## [Records provided]
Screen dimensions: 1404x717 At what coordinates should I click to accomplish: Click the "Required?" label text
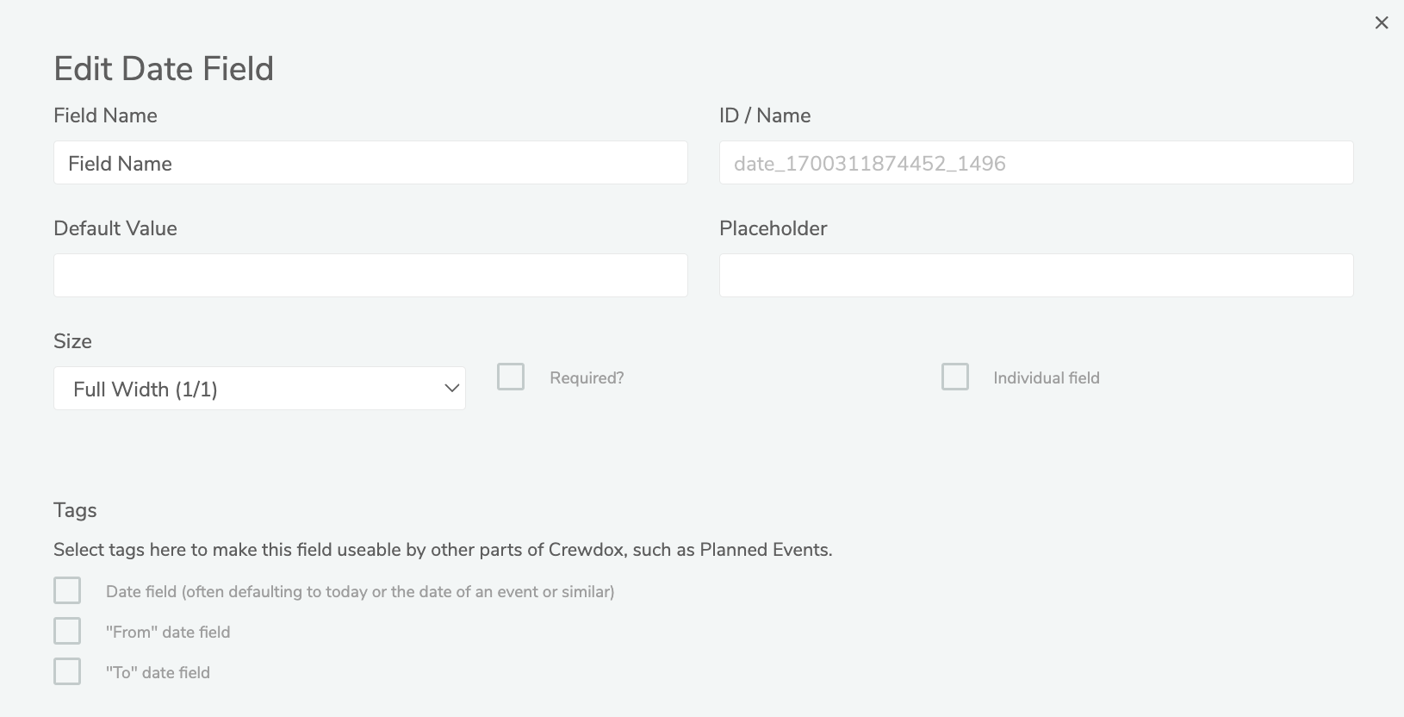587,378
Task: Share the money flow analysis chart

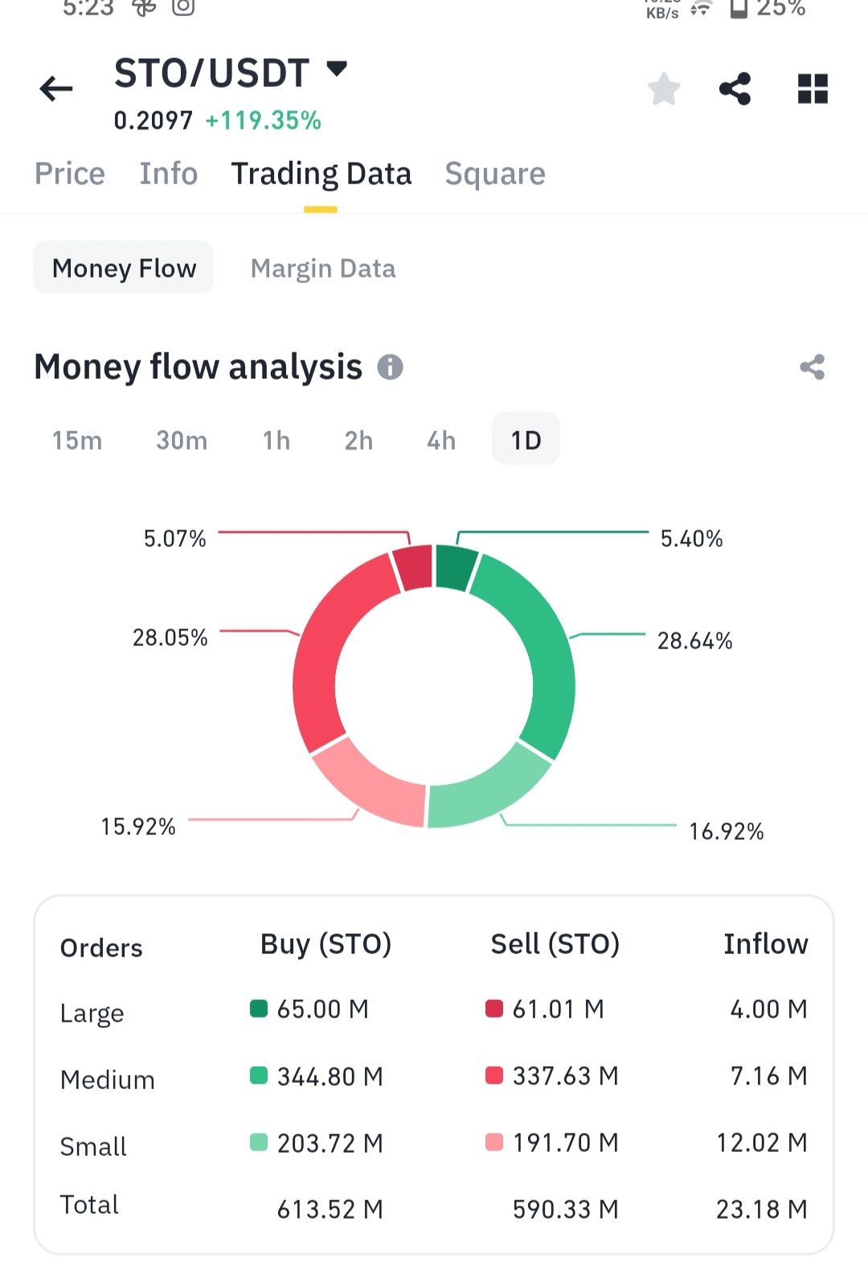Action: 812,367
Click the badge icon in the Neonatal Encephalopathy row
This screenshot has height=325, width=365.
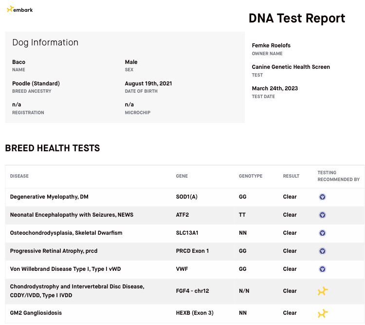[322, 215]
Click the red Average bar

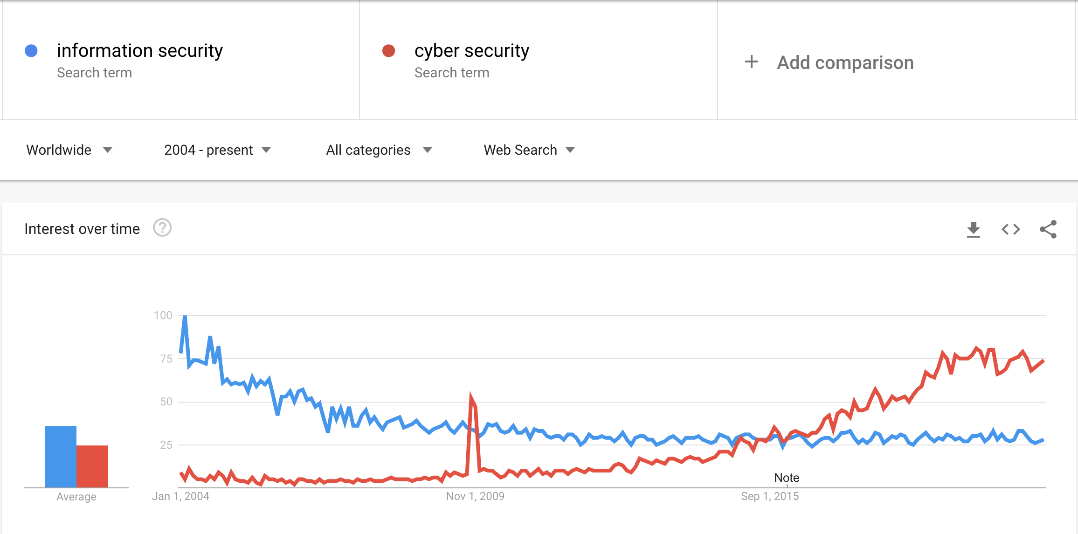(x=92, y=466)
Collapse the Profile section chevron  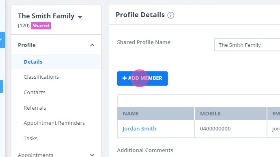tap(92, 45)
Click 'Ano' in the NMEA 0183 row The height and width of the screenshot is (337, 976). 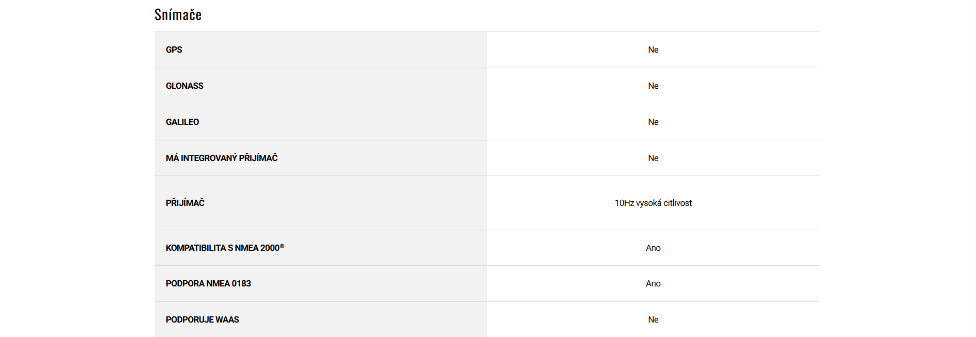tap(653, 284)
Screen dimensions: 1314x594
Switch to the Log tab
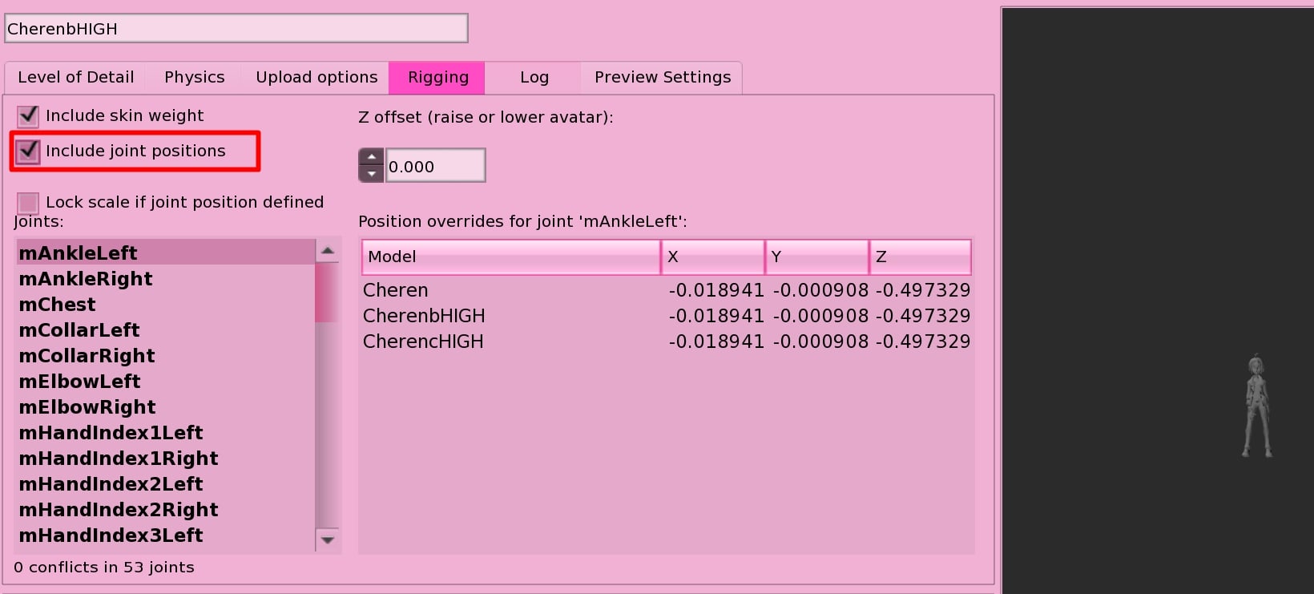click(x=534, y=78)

## [Exercise description]
Please restate word for word each line from the one containing "Screen dimensions: 1314x594" to the end of the data above, without the pictures.

## [Your solution]
Screen dimensions: 1314x594
Switch to the Log tab
click(x=534, y=78)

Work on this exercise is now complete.